Meet the Other Phone. Protection built in.

Meet the Other Phone.
Protection built in.

Buy now

Please or to access all these features

Relationships

Mumsnet has not checked the qualifications of anyone posting here. If you need help urgently or expert advice, please see our domestic violence webguide and/or relationships webguide. Many Mumsnetters experiencing domestic abuse have found this thread helpful: Listen up, everybody

I need to leave, but I can't do it

107 replies

Outedlasttimenamechangeagain · 08/01/2017 13:46

I live with my partner, on the face of it we are perfectly happy and I think he thinks he's finally got me in line. I think I may hate him but I'm not sure if I do, I know I don't see a future with him anymore but I seem incapable of getting him out of my life.

This could be long, so apologies for that.

We've spent the morning cleaning, with me walking on egg shells, while we finally took the tree down he was annoyed that I didn't seem to he doing anything so he tried to send me away to clean another room.

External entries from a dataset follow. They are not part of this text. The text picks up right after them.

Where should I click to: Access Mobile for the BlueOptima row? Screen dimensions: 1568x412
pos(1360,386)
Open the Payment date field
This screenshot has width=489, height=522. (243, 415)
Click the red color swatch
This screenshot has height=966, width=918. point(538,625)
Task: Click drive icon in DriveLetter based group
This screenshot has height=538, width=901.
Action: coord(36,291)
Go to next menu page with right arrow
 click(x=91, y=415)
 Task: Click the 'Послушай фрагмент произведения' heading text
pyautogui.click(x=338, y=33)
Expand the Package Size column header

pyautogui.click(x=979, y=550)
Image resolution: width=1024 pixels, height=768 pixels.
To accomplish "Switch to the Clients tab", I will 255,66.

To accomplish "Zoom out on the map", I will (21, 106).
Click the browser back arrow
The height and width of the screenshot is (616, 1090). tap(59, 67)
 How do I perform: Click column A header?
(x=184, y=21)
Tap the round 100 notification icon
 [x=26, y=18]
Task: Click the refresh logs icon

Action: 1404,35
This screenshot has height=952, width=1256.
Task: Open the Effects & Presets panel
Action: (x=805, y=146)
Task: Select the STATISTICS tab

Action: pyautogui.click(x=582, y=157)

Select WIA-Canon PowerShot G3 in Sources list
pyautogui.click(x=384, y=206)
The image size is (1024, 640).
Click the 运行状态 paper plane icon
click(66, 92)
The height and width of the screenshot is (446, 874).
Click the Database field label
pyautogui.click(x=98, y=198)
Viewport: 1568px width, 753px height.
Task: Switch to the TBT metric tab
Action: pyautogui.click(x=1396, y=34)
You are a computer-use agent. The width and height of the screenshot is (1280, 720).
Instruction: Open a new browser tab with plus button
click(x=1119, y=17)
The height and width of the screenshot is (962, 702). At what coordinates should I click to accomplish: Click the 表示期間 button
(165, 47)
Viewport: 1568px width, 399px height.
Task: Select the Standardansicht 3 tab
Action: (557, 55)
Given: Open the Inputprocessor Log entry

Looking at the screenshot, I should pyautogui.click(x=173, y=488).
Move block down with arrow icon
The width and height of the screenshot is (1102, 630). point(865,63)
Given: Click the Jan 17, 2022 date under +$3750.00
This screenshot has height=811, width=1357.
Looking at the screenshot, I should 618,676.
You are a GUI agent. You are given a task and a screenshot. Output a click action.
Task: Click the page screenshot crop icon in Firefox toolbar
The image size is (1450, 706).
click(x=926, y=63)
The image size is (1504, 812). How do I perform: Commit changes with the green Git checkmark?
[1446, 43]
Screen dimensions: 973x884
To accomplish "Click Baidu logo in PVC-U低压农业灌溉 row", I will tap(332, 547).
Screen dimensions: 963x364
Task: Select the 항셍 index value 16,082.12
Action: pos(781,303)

I told him I was busy taking other decorations down and he had no response.

He will often call me "dull for a smart girl" if I don't get a joke he says - often a joke aimed at me.

He has to be right and the other night told me he thinks I think I'm more intelligent than him, I told him I don't (because I don't) but he was adamant, I think this comes from the times I correct him. Correcting him is a big no no but sometimes I can't help myself. He can correct me of course.

He told me while drunk the other night he doesn't like me, he made it sound like a joke, but a lot of truth is said through jokes.

He's been messaging another girl, hiding in plain sight as it were, telling me about her, saying they're just friends, he met up with her the other day and said he wouldn't go if I wasn't ok with it. I couldn't say no because he explained once he's met her once it can then fizzle out, which would make me the reasonable one if I said anything. It hasn't fizzled out of course. He bought me a gift after this. To me, that's a red flag, but I don't know if I'm reading too much into it.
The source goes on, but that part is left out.